Search code examples
pythonpandasfeature-selectionrfe

performing rfec in python and understanding output


I am doing rfecv in python using pandas. my step size is 1. I start with 174 features. My function call is as below

rfecv = RFECV(estimator=LogisticRegression(solver='lbfgs'), step=1, cv=StratifiedKFold(n_splits=10, shuffle=True, random_state=44),scoring='recall',\
              min_features_to_select=30, verbose=0)
rfecv.fit(X_train, y['tag'])

Optimal number of features returned by rfecv is 89. I noticed that length of cv_results_['mean_test_score'] is 145.

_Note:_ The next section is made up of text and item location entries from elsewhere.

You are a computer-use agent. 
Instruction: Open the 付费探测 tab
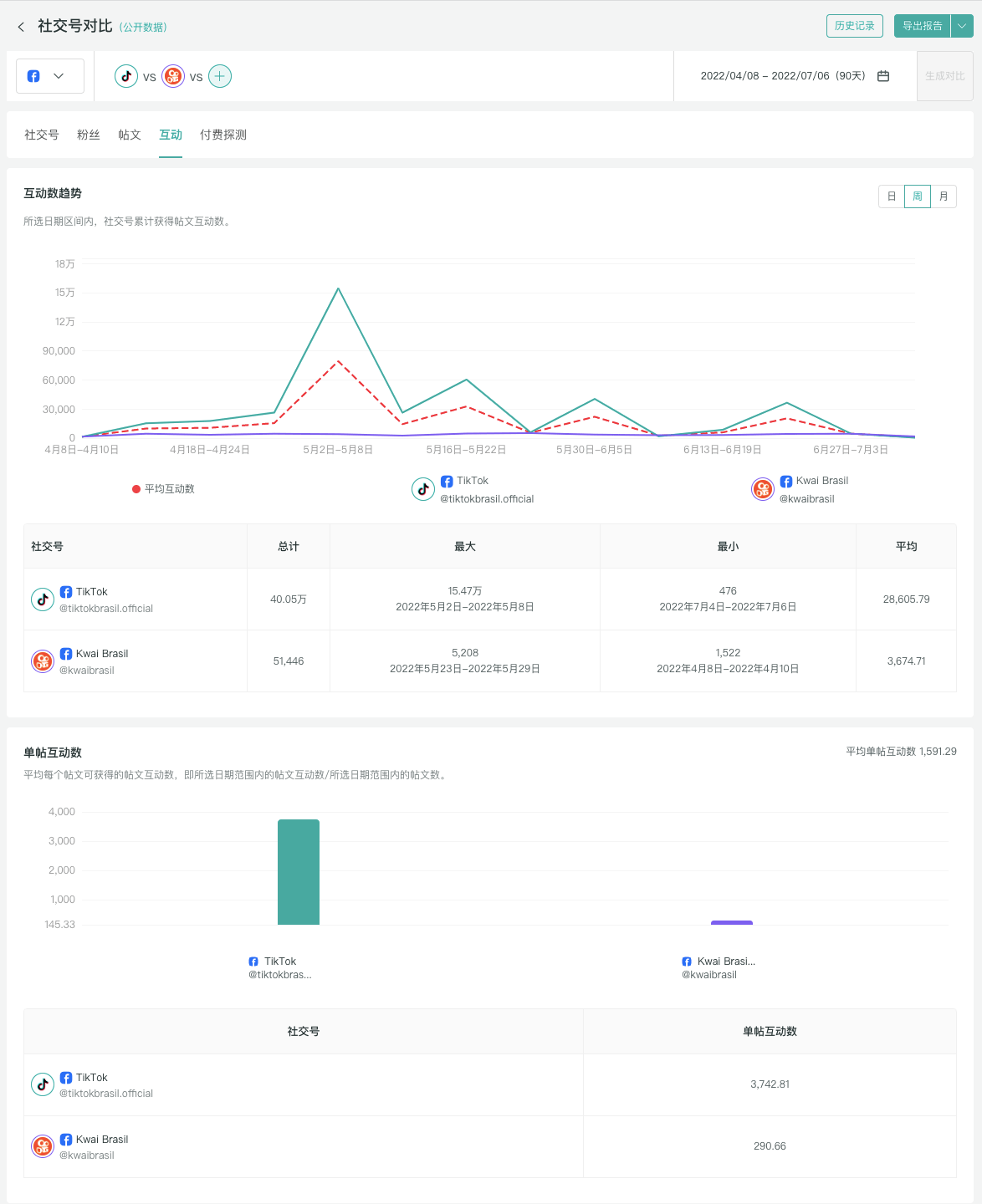click(222, 135)
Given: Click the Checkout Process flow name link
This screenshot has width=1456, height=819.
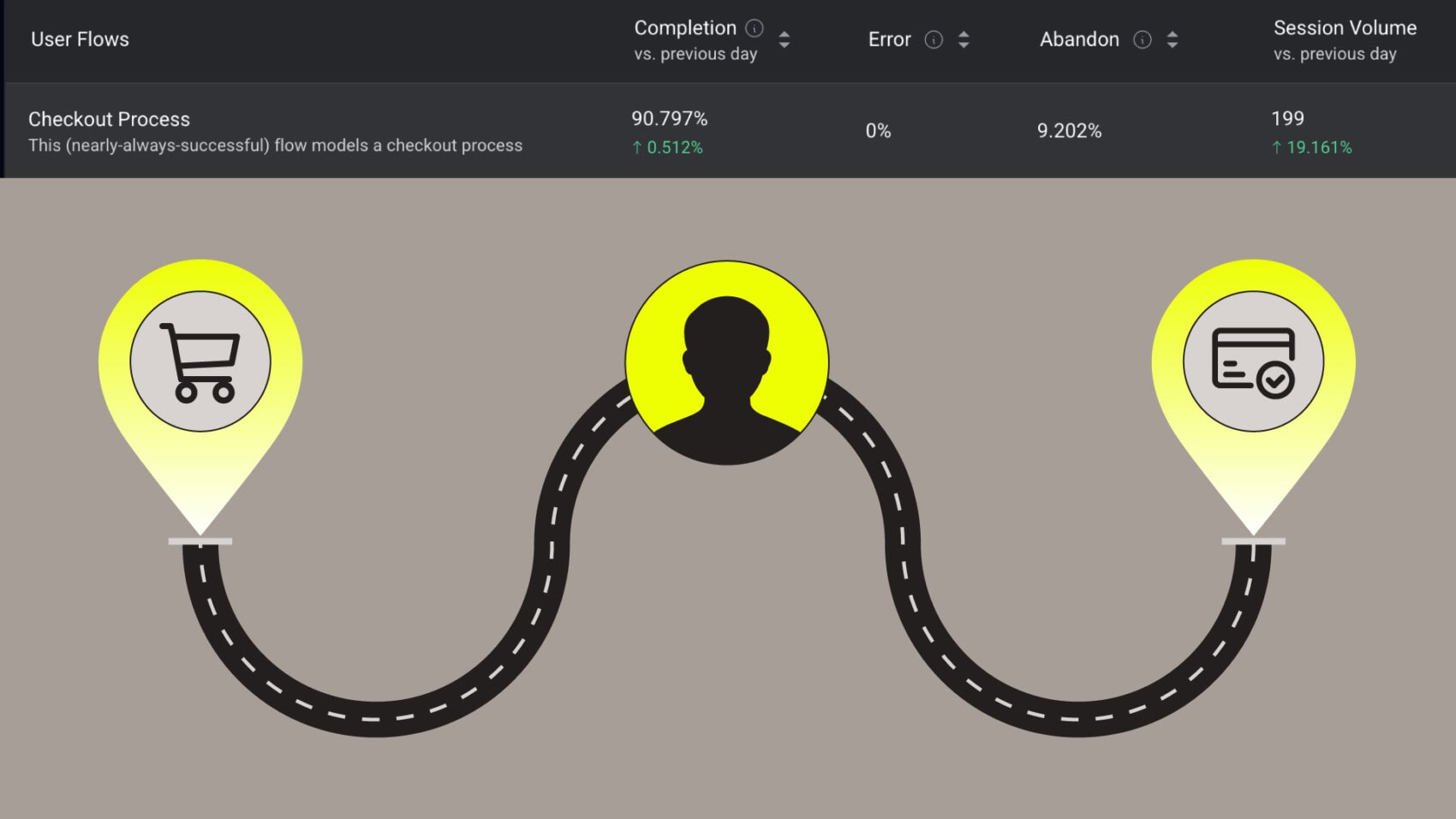Looking at the screenshot, I should pos(109,119).
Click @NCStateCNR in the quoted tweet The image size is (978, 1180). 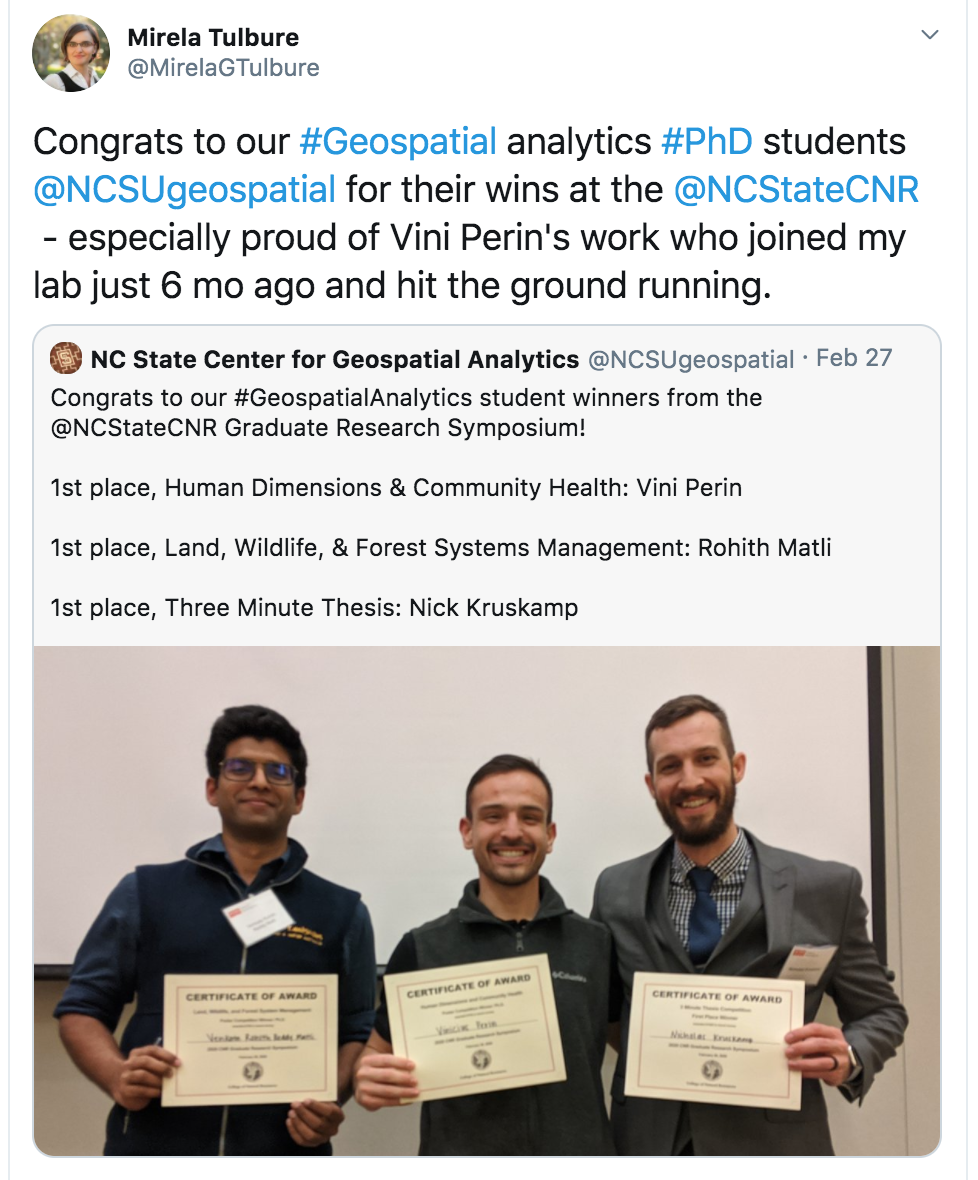point(134,427)
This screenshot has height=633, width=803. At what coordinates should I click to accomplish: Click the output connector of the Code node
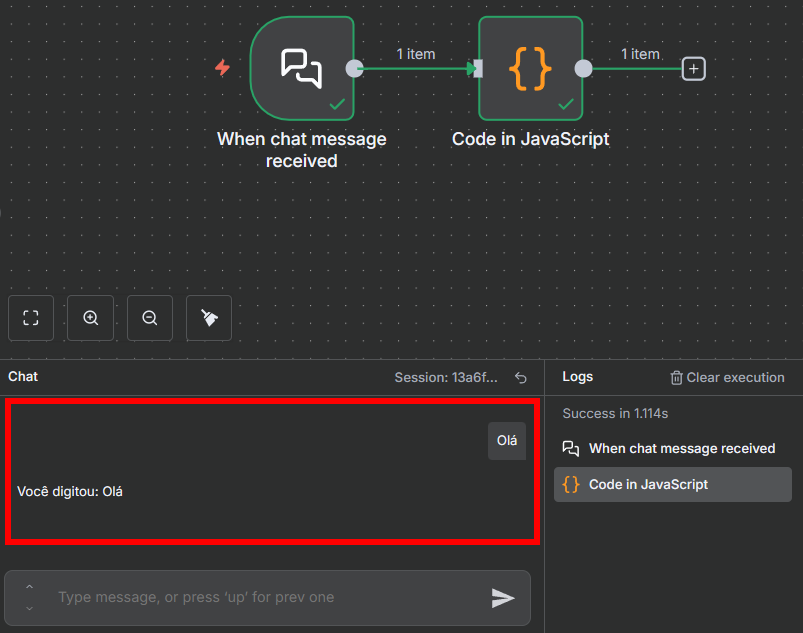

Shouldn't it be 174-89=85? If RFECV removes 1 feature at a time and ends up with 89 features out of 174 then I felt that there will be 85 steps (length of 'mean_test_score').

#adding some dummy example-------------------------

In below case, we start with 150 features. minimum features to select is 3 and it selects 4 features. But then why print (len(selector.cv_results_['std_test_score'])) is 148 if 1 feature is eliminated at a time

from sklearn.datasets import make_friedman1
from sklearn.feature_selection import RFECV
from sklearn.svm import SVR
X, y = make_friedman1(n_samples=50, n_features=150, random_state=0)
estimator = SVR(kernel="linear")
selector = RFECV(estimator, step=1, cv=5, min_features_to_select=3)
selector = selector.fit(X, y)
print (selector.support_)
print (selector.ranking_)
print (selector.n_features_)

print (len(selector.cv_results_['std_test_score']))

Solution

  • In your first example, you start with 174 features and end up with 89 features as the optimal number. The length of cv_results_['mean_test_score'] being 145 is due to the cross-validation process. The RFECV method does not just eliminate one feature at a time but performs cross-validation at each step to estimate the model's performance with a different number of features. So, it evaluates the model multiple times during the feature selection process with different subsets of features.

    You start with 174 features. The RFECV starts the feature elimination process, evaluates the model's performance using cross-validation (here, with 10-fold stratified cross-validation), and records the mean test score for each step. After eliminating some features, the process enters the second step, where the number of features might differ from 174 (depending on how many were eliminated in the first step). The process continues until it reaches the stopping criterion, either the min_features_to_select or the number of features where the performance does not improve significantly.

    The length of cv_results_['mean_test_score'] will give you the number of steps taken during the feature elimination process, which may not equal the difference between the initial and final number of features selected.

    In your second example with 150 features, when you set min_features_to_select=3, the process will select at least 3 features. However, it might select more features if that leads to better performance during cross-validation. Hence, the length of cv_results_['std_test_score'] is 148, indicating that the RFECV has evaluated the model's performance at 148 different steps (with different subsets of features).

    I created a simple example with 10 features to demonstrate the RFECV process :

    import numpy as np
    import pandas as pd
    from sklearn.datasets import make_classification
    from sklearn.linear_model import LogisticRegression
    from sklearn.feature_selection import RFECV
    from sklearn.model_selection import StratifiedKFold
    
    # Generate synthetic data with 10 features and 100 samples
    X, y = make_classification(n_samples=100, n_features=10, random_state=42)
    
    # Define the estimator and RFECV parameters
    estimator = LogisticRegression(solver='lbfgs')
    cv = StratifiedKFold(n_splits=5, shuffle=True, random_state=44)
    step_size = 1
    min_features_to_select = 3
    
    # Create the RFECV object and fit it to the data
    rfecv = RFECV(estimator=estimator, step=step_size, cv=cv, scoring='accuracy', 
                  min_features_to_select=min_features_to_select, verbose=0)
    rfecv.fit(X, y)
    
    # Get the optimal number of features selected
    optimal_num_features = rfecv.n_features_
    
    # Get the mean test scores during the feature selection process
    mean_test_scores = rfecv.cv_results_['mean_test_score']
    
    # Print the results
    print("Optimal number of features selected:", optimal_num_features)
    print("Number of steps in RFECV:", len(mean_test_scores))
    

    The output :

    enter image description here

    Since min_features_to_select=3, the RFECV process will select at least 3 features. The number of steps in RFECV will depend on how many features are eliminated during the cross-validation process at each step.